**Problem statement**
Rewrite everything in the listing from the line containing "At what coordinates" down to the line containing "pos(431,291)", replacing "screenshot" with "screen capture" and leaving all else unchanged. Omit the pictures from your answer.

**Supplied records**
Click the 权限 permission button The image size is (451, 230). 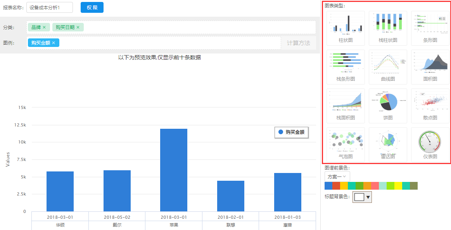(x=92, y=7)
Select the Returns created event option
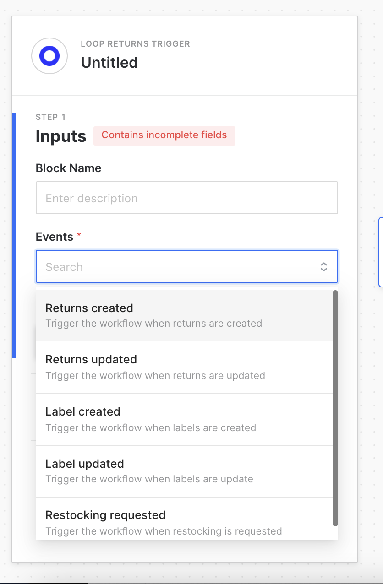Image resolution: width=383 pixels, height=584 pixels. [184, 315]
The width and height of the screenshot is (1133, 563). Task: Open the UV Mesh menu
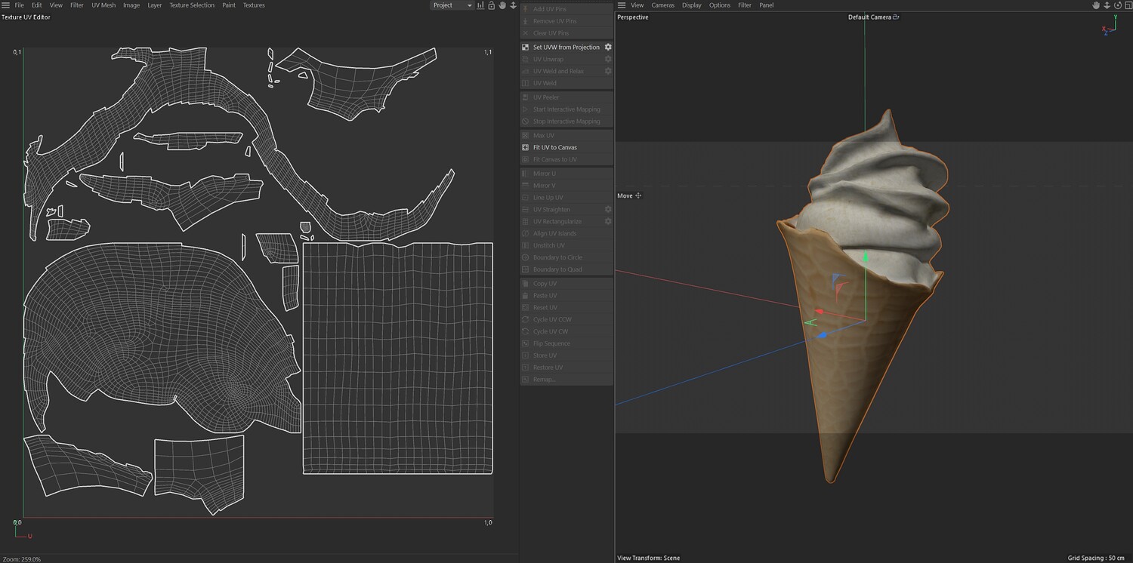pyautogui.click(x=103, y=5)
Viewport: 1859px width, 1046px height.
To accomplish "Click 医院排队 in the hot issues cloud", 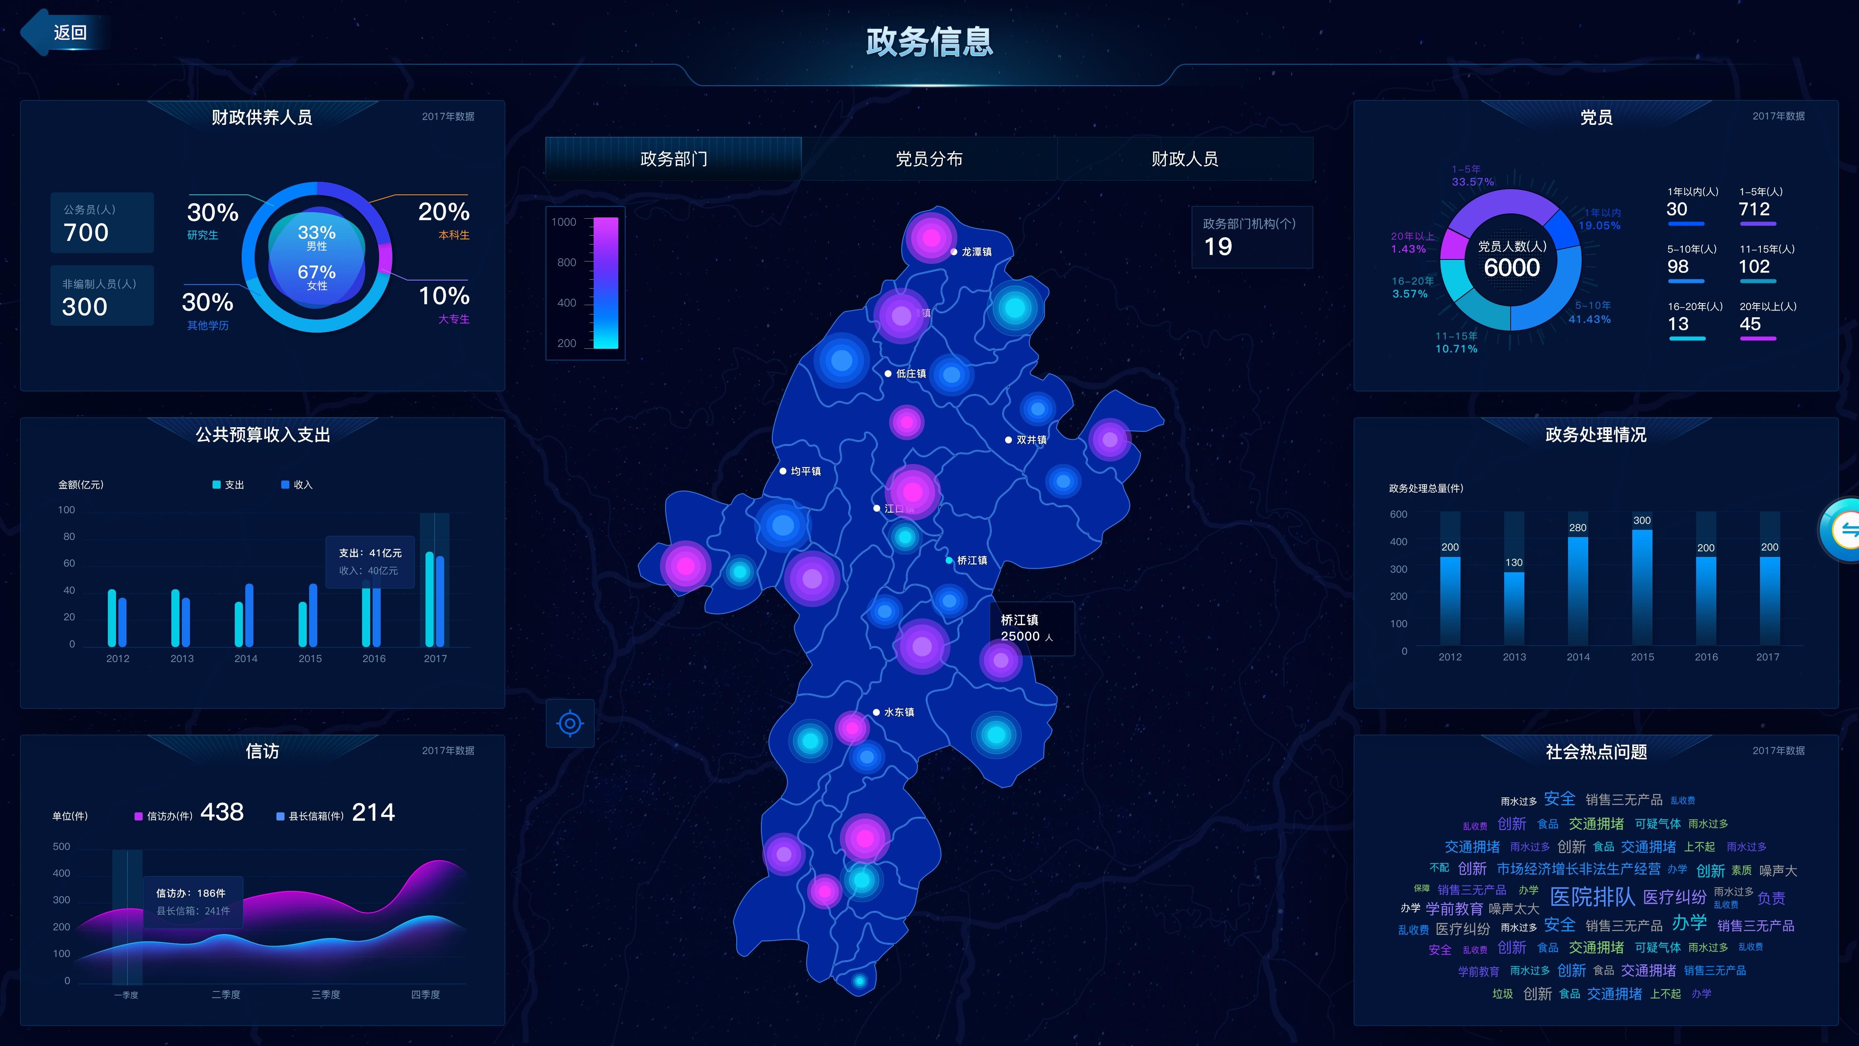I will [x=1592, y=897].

...

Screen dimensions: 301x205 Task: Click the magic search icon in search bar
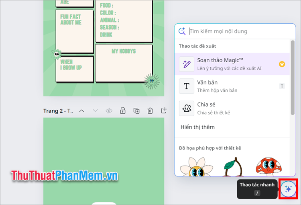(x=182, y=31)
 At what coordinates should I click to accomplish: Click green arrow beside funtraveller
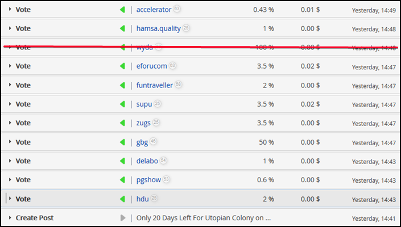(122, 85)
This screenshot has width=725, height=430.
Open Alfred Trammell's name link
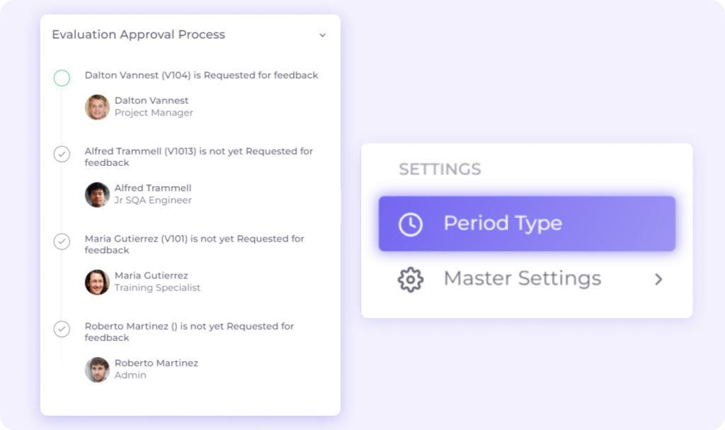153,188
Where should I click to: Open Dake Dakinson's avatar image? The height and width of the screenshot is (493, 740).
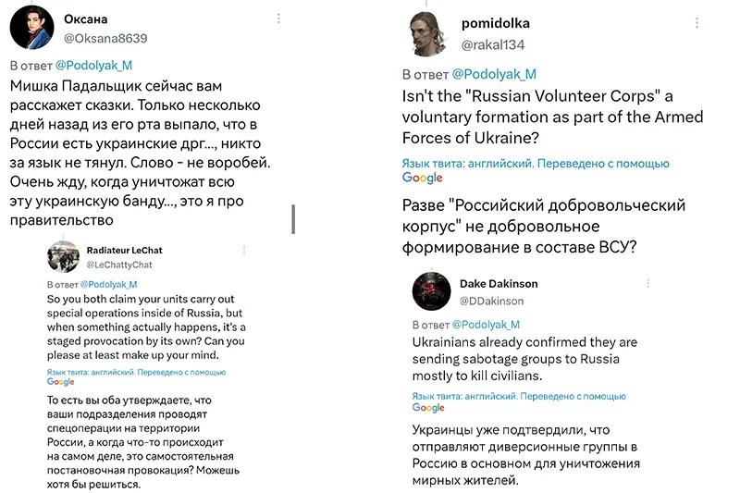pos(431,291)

--

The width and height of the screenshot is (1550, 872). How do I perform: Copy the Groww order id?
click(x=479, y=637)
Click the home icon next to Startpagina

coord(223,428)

**Exercise result**
 At what coordinates should I click to accomplish: Click green arrow beside funtraveller
(122, 85)
This screen capture has width=725, height=430.
Open Alfred Trammell's name link
153,188
Where should I click to: Open Dake Dakinson's avatar image? The height and width of the screen capture is (493, 740).
pos(431,291)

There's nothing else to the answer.